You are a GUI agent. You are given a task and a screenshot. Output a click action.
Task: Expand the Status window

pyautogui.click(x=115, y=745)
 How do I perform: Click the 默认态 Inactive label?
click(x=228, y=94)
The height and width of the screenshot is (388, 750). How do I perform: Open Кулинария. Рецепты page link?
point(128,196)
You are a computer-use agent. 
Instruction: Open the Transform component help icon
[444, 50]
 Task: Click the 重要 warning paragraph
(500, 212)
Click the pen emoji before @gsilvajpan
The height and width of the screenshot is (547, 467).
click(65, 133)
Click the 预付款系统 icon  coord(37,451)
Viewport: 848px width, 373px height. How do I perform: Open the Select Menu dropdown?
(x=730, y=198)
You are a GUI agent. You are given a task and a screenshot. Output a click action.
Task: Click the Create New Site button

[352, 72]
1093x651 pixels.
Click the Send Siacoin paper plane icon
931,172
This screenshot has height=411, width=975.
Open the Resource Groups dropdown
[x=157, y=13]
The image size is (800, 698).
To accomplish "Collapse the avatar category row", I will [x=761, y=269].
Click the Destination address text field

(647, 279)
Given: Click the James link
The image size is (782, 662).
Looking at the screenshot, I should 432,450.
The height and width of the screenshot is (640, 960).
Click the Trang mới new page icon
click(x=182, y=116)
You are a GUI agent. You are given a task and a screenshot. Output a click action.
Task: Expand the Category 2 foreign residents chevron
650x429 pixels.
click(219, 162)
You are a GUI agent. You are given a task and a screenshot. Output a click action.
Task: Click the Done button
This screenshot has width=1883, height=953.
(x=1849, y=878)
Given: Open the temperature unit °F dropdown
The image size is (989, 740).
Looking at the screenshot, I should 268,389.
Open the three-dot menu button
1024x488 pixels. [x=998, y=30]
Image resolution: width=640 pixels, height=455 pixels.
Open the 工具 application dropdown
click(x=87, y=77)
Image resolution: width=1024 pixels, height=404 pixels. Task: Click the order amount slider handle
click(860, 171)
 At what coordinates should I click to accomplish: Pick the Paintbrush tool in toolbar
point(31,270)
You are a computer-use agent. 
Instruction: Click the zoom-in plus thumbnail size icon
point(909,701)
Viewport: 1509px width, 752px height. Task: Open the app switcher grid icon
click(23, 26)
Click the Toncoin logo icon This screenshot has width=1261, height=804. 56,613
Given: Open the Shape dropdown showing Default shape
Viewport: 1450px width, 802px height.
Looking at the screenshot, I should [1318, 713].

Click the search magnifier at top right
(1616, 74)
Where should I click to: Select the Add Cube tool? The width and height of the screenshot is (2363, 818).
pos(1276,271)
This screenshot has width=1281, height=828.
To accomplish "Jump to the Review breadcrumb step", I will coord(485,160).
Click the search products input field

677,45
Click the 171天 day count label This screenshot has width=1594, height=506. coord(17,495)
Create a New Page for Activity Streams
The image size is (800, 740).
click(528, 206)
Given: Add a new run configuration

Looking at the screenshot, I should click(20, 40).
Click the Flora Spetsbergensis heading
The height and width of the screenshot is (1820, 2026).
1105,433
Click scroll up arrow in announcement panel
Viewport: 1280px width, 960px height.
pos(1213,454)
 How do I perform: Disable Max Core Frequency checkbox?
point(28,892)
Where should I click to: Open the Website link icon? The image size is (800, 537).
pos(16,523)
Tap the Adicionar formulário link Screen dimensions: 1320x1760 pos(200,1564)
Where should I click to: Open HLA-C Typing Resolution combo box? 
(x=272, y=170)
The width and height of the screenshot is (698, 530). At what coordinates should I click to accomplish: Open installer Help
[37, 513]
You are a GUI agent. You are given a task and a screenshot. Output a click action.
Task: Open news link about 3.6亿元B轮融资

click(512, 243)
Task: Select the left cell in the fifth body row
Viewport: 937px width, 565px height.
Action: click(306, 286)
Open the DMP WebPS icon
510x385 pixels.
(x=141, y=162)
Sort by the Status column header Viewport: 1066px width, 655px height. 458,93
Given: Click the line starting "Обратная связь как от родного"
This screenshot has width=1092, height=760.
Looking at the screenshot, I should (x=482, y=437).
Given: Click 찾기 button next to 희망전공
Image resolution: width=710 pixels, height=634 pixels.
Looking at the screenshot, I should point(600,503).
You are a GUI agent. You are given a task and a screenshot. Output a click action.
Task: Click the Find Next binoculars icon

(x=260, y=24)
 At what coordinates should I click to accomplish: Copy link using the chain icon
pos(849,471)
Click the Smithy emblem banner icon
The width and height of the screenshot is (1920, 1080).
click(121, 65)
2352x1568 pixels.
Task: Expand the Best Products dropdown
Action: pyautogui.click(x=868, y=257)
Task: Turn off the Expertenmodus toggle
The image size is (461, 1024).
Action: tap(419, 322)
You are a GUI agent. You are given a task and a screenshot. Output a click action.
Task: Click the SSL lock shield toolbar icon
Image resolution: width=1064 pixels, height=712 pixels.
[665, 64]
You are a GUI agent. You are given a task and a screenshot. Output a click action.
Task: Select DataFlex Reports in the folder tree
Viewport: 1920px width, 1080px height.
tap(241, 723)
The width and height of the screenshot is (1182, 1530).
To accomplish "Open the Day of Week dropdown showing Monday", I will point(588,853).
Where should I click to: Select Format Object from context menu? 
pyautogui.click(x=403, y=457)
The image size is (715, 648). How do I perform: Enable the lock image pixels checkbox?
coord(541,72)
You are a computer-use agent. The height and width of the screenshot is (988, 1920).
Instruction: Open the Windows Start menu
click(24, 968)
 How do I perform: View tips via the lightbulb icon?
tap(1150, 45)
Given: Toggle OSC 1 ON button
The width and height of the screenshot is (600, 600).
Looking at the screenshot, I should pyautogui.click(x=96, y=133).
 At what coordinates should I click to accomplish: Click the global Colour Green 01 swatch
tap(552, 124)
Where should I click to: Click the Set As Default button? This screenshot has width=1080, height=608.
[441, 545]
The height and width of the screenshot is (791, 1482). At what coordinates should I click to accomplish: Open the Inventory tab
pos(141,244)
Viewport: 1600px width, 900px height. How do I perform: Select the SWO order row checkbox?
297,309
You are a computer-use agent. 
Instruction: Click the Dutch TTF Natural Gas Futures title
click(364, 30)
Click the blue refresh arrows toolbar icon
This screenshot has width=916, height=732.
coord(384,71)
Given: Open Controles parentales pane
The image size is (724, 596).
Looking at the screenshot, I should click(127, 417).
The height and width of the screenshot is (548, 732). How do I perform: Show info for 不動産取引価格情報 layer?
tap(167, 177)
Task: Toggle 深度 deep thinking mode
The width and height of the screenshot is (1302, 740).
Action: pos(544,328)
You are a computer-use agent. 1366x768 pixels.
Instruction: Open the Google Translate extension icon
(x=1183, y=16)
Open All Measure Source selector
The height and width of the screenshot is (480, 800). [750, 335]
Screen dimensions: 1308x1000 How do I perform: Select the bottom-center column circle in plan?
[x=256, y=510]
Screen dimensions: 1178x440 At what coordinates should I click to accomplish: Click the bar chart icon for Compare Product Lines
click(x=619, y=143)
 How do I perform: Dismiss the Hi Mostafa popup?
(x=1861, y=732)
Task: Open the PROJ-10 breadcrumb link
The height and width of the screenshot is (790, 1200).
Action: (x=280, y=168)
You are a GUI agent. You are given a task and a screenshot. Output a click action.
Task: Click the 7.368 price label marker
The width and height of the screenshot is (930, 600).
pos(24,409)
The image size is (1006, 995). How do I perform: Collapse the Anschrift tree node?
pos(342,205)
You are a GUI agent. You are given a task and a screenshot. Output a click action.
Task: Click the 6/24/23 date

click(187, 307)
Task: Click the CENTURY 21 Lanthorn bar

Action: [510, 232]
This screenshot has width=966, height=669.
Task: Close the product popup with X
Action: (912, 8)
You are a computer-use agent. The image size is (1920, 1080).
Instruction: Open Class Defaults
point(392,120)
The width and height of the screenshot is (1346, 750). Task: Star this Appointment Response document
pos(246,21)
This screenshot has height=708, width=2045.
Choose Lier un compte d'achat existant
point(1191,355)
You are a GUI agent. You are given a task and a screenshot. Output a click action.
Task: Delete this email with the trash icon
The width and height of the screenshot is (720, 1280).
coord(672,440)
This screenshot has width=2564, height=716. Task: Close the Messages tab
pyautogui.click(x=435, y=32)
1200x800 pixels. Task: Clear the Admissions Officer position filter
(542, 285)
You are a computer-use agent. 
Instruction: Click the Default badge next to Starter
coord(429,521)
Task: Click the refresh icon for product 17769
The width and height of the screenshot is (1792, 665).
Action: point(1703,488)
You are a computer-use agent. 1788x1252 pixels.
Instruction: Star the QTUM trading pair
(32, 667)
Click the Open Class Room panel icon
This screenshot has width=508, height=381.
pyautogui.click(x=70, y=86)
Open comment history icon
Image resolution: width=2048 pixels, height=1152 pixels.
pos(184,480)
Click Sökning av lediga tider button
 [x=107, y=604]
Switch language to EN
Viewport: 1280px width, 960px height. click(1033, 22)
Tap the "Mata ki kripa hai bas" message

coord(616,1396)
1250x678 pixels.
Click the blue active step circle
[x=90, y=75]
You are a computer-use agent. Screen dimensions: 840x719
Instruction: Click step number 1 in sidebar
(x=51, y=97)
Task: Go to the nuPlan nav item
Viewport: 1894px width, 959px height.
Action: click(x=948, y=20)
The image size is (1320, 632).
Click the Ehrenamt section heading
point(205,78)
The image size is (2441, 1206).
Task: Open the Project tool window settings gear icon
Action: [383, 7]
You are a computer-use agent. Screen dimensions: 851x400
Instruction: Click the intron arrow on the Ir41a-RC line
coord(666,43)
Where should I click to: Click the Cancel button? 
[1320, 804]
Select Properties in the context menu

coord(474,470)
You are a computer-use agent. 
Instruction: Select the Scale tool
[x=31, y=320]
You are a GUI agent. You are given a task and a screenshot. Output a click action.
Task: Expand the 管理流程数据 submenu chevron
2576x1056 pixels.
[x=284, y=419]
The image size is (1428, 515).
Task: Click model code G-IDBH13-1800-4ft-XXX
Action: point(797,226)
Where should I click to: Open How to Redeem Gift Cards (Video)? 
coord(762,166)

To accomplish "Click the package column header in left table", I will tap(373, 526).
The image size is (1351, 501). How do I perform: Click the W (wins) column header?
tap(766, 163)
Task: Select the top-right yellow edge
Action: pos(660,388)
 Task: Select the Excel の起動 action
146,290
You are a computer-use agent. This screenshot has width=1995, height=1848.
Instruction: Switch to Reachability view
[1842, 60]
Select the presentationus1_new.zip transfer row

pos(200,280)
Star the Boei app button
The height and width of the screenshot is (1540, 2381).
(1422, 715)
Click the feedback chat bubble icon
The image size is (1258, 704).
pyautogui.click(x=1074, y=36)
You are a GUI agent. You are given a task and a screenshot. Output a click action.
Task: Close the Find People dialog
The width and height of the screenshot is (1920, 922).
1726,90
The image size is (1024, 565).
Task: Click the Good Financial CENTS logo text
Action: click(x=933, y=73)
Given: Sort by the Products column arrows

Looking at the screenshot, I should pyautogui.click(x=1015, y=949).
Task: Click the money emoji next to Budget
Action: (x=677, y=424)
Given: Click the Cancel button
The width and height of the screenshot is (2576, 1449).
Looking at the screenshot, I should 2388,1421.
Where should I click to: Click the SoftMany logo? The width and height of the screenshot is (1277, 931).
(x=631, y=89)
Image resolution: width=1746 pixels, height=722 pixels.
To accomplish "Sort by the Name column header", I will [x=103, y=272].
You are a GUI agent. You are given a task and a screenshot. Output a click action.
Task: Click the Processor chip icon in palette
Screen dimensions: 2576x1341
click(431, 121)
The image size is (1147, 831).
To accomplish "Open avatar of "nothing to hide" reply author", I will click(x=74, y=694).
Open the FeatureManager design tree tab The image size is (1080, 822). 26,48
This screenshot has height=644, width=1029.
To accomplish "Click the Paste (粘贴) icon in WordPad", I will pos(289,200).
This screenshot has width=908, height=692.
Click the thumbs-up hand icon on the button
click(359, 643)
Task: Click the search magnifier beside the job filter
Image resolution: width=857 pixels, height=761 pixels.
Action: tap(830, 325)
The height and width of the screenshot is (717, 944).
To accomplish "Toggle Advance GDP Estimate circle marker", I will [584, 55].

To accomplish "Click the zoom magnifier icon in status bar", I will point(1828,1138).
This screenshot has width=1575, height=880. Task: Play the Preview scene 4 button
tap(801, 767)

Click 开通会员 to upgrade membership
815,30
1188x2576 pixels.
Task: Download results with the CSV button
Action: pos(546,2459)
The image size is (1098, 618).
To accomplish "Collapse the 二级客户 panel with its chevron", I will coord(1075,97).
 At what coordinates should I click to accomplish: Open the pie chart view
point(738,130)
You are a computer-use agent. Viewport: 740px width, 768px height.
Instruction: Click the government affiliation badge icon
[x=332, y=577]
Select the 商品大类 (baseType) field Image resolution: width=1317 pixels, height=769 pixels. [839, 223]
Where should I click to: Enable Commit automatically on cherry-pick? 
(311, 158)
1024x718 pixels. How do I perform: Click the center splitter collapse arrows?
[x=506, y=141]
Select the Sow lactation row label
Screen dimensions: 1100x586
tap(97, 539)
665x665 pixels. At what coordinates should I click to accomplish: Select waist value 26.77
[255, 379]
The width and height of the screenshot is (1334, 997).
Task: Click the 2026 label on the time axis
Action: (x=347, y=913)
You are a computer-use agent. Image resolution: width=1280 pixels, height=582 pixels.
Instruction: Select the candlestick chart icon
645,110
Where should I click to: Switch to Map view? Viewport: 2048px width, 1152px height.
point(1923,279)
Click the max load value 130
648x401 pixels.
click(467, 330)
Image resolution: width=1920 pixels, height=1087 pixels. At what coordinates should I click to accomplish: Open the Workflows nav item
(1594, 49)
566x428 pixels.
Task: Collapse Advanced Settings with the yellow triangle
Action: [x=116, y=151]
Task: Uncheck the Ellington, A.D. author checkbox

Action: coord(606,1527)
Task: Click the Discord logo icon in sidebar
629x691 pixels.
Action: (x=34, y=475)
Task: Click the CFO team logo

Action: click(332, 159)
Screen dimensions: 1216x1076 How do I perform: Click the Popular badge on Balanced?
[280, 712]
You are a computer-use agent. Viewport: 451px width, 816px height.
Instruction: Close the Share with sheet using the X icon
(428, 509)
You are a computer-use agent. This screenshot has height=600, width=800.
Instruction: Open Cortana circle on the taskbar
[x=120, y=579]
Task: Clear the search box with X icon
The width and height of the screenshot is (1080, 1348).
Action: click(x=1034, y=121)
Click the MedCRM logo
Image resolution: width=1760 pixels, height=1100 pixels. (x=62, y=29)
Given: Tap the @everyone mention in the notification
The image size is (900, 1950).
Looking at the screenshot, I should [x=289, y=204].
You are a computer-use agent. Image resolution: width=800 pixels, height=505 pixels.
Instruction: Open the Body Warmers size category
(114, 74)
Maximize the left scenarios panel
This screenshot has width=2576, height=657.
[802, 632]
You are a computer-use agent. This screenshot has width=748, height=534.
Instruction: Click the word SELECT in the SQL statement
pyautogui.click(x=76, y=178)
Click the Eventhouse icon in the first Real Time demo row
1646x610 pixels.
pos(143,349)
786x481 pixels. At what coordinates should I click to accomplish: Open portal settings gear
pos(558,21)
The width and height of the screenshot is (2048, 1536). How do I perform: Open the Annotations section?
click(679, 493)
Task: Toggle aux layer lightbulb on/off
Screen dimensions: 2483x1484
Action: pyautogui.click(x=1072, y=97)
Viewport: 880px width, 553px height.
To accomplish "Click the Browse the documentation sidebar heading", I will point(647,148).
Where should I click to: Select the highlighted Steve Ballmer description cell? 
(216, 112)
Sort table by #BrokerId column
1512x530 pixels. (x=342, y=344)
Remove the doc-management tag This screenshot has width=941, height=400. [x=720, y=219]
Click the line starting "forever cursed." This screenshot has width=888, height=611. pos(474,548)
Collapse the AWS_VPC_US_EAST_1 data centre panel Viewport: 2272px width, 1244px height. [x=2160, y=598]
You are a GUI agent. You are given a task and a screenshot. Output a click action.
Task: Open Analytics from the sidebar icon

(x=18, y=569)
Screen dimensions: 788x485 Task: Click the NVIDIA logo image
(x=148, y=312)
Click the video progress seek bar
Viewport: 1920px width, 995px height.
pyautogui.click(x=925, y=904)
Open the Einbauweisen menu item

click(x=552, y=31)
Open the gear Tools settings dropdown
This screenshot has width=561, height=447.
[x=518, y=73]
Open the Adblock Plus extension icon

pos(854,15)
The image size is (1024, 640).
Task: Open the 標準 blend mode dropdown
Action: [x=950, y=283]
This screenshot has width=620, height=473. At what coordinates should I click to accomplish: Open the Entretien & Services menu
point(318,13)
============================================================
→ Aim
How many of the lines above contain the string "showing"? Case matters, and reply with the number alone.

→ Task answer
2